*Your instructions*.
Copy the material below line for line without changing anything.

━━━ Entries provided ━━━

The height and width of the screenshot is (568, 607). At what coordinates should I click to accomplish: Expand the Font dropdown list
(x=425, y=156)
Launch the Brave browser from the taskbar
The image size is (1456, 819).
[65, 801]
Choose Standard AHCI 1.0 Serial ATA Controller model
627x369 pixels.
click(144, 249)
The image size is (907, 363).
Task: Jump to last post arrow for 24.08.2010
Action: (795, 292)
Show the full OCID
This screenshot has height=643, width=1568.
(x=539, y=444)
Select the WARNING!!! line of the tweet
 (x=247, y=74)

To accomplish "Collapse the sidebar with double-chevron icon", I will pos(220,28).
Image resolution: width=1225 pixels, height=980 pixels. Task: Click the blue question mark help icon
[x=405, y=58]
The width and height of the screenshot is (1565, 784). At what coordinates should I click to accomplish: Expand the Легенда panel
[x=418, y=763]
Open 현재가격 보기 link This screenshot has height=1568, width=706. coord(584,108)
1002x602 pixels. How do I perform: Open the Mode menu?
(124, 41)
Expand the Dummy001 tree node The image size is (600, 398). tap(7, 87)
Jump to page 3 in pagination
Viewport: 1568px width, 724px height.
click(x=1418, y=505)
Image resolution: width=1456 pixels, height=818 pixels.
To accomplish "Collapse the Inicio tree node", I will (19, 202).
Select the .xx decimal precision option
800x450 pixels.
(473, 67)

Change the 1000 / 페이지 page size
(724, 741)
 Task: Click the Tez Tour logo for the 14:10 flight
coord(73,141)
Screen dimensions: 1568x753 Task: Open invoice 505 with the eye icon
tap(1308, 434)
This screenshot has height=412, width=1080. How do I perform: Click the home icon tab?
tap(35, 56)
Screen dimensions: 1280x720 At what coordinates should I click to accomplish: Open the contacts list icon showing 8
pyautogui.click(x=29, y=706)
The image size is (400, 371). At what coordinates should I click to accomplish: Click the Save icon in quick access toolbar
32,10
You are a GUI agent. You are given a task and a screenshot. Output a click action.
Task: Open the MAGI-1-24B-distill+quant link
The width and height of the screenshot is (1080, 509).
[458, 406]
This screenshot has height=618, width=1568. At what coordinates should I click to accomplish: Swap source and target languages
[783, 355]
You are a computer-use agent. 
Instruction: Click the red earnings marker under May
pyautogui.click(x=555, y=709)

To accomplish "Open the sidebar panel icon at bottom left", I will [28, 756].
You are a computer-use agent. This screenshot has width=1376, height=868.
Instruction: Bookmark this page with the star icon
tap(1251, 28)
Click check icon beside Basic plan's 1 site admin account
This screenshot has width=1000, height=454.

━━━

*Solution*.
The height and width of the screenshot is (568, 607). At what coordinates should I click to accomplish: Expand the Font dropdown list
(x=425, y=156)
Launch the Brave browser from the taskbar
The image size is (1456, 819).
[65, 801]
Choose Standard AHCI 1.0 Serial ATA Controller model
627x369 pixels.
click(144, 249)
The image size is (907, 363).
Task: Jump to last post arrow for 24.08.2010
Action: (795, 292)
Show the full OCID
This screenshot has height=643, width=1568.
(x=539, y=444)
Select the WARNING!!! line of the tweet
 (x=247, y=74)

To accomplish "Collapse the sidebar with double-chevron icon", I will pos(220,28).
Image resolution: width=1225 pixels, height=980 pixels. Task: Click the blue question mark help icon
[x=405, y=58]
The width and height of the screenshot is (1565, 784). At what coordinates should I click to accomplish: Expand the Легенда panel
[x=418, y=763]
Open 현재가격 보기 link This screenshot has height=1568, width=706. coord(584,108)
1002x602 pixels. How do I perform: Open the Mode menu?
(124, 41)
Expand the Dummy001 tree node The image size is (600, 398). tap(7, 87)
Jump to page 3 in pagination
Viewport: 1568px width, 724px height.
click(x=1418, y=505)
Image resolution: width=1456 pixels, height=818 pixels.
To accomplish "Collapse the Inicio tree node", I will (19, 202).
Select the .xx decimal precision option
800x450 pixels.
(473, 67)

Change the 1000 / 페이지 page size
(724, 741)
 Task: Click the Tez Tour logo for the 14:10 flight
coord(73,141)
Screen dimensions: 1568x753 Task: Open invoice 505 with the eye icon
tap(1308, 434)
This screenshot has height=412, width=1080. How do I perform: Click the home icon tab?
tap(35, 56)
Screen dimensions: 1280x720 At what coordinates should I click to accomplish: Open the contacts list icon showing 8
pyautogui.click(x=29, y=706)
The image size is (400, 371). At what coordinates should I click to accomplish: Click the Save icon in quick access toolbar
32,10
You are a GUI agent. You are given a task and a screenshot. Output a click action.
Task: Open the MAGI-1-24B-distill+quant link
The width and height of the screenshot is (1080, 509).
[458, 406]
This screenshot has height=618, width=1568. At what coordinates should I click to accomplish: Swap source and target languages
[783, 355]
You are a computer-use agent. 
Instruction: Click the red earnings marker under May
pyautogui.click(x=555, y=709)

To accomplish "Open the sidebar panel icon at bottom left", I will [28, 756].
You are a computer-use agent. This screenshot has width=1376, height=868.
Instruction: Bookmark this page with the star icon
tap(1251, 28)
Click check icon beside Basic plan's 1 site admin account
This screenshot has width=1000, height=454.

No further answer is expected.